Now take the scenario, where you move out into the Solar System. The Solar System can easily support a trillion humans. And if we had a trillion humans, we would have a thousand Einsteins and a thousand Mozarts and unlimited (for all practical purposes) resources and solar power unlimited for all practical purposes. That’s the world that I want my great-grandchildren’s great-grandchildren to live in.
Essentially, humans will need more power, and there’s more of it in space.
This is long-term thinking, but it does help explains Blue Origin’s trajectory. The company is currently flight-testing a small, reusable rocket, New Shepard, that can fly tourists to the edge of space. It’s also building a larger one, New Glenn, to fly satellites into orbit and humans into space. These aren’t the vehicles that will colonize space, but the team behind them hopes they will lay the foundation for a new generation of economic activity in space.

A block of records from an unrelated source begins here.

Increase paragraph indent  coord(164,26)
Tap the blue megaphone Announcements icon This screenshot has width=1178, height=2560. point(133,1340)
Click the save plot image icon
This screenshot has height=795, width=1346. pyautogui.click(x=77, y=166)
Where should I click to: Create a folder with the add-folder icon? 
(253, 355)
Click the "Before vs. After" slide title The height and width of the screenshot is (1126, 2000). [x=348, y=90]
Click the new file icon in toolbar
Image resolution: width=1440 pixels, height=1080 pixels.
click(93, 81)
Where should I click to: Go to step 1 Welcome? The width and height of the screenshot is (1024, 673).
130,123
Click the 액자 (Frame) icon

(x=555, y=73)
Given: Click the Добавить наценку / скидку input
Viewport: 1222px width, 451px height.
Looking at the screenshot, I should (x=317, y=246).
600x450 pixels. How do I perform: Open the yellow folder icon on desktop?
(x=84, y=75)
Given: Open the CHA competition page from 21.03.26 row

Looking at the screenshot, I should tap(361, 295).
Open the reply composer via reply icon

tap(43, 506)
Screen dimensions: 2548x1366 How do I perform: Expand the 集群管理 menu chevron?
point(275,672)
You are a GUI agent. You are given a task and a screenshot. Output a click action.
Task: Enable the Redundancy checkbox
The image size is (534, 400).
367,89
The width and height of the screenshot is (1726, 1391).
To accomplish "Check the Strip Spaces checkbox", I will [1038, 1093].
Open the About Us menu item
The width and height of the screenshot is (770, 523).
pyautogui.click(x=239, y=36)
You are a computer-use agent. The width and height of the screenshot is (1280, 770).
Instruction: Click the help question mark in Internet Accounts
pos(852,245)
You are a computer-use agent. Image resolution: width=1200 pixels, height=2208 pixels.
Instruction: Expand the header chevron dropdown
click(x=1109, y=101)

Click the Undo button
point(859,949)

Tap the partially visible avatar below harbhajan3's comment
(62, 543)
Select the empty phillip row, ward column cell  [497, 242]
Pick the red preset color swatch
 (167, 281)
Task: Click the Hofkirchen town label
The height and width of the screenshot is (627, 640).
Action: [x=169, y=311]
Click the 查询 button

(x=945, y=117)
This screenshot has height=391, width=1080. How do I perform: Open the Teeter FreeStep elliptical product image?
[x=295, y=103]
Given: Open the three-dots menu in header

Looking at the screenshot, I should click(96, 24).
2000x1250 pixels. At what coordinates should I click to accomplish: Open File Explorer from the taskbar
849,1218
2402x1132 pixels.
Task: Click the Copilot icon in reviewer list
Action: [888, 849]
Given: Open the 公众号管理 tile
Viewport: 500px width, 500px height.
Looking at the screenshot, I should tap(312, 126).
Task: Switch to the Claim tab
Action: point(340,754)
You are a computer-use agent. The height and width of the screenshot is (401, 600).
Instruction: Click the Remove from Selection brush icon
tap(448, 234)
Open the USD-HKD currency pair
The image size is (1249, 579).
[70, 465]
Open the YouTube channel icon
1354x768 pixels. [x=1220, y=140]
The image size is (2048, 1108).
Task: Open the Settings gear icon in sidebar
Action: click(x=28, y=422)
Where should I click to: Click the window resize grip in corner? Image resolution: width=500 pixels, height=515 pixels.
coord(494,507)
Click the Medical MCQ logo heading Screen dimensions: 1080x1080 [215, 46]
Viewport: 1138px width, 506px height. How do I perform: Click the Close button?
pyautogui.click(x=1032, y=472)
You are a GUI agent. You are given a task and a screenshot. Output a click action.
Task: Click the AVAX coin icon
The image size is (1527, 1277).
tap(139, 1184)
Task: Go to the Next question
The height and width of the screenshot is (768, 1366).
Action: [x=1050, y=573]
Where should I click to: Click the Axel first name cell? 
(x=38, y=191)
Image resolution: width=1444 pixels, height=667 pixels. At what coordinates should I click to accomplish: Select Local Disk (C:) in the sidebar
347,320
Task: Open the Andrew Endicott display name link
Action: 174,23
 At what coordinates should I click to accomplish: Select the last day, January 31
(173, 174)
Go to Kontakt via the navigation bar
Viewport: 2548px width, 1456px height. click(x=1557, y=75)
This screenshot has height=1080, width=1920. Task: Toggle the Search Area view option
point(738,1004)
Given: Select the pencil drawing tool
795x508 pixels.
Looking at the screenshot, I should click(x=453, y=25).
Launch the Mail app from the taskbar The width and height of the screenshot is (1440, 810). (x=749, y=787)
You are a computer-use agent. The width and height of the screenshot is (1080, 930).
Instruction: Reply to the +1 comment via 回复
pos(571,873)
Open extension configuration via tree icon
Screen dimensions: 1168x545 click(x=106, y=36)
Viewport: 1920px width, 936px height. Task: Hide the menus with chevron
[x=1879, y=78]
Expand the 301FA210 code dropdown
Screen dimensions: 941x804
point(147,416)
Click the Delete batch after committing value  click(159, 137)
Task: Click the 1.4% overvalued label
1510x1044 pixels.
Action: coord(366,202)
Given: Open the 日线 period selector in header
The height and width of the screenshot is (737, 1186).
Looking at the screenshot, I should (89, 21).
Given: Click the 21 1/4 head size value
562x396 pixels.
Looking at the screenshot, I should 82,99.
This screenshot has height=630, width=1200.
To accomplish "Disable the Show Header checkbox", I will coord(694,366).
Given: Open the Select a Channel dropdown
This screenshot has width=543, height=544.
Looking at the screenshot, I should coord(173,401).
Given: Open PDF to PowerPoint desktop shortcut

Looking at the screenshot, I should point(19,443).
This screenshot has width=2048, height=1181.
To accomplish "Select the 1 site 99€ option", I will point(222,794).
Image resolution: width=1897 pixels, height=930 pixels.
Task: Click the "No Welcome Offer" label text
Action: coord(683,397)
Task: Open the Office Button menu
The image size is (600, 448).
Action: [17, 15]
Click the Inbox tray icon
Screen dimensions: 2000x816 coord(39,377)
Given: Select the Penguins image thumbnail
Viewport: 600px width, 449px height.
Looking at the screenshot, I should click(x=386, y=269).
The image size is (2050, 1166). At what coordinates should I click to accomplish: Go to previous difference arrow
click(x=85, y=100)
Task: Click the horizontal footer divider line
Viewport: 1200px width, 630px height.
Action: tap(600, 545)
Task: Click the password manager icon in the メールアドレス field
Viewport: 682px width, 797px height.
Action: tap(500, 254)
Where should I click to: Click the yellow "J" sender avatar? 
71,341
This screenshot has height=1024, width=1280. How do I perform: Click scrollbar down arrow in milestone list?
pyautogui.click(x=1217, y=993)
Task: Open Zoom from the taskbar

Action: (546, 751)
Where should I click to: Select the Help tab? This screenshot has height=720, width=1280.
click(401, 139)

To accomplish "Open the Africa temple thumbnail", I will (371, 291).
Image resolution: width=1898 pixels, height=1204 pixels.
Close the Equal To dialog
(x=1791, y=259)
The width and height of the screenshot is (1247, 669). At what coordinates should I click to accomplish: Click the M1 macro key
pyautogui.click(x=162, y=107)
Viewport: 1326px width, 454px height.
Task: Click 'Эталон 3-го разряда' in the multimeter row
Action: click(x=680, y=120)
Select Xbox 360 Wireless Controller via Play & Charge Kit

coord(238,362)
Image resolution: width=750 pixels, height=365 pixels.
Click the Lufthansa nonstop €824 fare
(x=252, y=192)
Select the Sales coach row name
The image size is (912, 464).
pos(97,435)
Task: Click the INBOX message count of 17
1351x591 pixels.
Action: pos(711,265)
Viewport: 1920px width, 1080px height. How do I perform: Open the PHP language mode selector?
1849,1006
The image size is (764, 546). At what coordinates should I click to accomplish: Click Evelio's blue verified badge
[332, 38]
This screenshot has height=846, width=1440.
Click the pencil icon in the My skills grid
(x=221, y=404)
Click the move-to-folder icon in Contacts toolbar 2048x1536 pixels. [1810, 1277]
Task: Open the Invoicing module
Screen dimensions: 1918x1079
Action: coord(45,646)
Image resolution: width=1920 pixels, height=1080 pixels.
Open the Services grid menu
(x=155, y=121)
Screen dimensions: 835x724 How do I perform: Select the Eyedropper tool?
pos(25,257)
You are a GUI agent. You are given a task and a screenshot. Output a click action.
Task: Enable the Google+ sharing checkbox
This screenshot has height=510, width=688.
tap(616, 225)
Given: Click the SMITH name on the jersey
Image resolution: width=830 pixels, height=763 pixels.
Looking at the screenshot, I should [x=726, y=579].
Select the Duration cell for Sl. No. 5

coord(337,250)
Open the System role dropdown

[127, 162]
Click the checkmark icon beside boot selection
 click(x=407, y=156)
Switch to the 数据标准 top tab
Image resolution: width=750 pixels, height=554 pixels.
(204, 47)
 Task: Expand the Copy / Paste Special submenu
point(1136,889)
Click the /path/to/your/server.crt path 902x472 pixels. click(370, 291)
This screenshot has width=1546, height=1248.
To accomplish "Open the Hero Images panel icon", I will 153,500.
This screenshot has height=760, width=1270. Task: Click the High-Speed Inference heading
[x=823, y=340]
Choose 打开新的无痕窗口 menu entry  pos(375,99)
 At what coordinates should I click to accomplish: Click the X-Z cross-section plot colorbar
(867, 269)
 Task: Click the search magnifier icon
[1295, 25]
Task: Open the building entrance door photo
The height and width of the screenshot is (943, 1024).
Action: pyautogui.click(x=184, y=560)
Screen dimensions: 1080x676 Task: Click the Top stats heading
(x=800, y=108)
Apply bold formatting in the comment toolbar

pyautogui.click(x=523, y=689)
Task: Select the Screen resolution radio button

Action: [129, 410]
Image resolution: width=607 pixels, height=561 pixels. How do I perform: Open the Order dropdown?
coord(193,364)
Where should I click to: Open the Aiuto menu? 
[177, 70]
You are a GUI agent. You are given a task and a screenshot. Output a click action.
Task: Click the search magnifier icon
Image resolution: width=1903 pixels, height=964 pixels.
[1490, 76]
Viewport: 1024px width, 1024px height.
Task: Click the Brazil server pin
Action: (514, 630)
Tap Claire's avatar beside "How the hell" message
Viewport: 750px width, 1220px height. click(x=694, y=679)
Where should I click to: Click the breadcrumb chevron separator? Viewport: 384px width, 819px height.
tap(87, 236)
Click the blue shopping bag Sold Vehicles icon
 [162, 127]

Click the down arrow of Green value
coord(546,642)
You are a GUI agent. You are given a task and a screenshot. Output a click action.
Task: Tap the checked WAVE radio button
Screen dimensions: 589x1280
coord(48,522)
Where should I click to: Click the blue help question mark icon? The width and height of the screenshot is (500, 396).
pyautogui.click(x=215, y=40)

Meanwhile, over at SpaceX, Elon Musk’s vision is set more specifically on sending humans to Mars in his lifetime. While the reusable rockets his company currently operates, the Falcon 9 and Falcon Heavy, are driving down the cost of getting satellites (and next year, humans) into space, they aren’t heading for Mars, either. That’s the job of a larger rocket that SpaceX is building now and expects to fly in the early 2020s.
The new space race is well underway.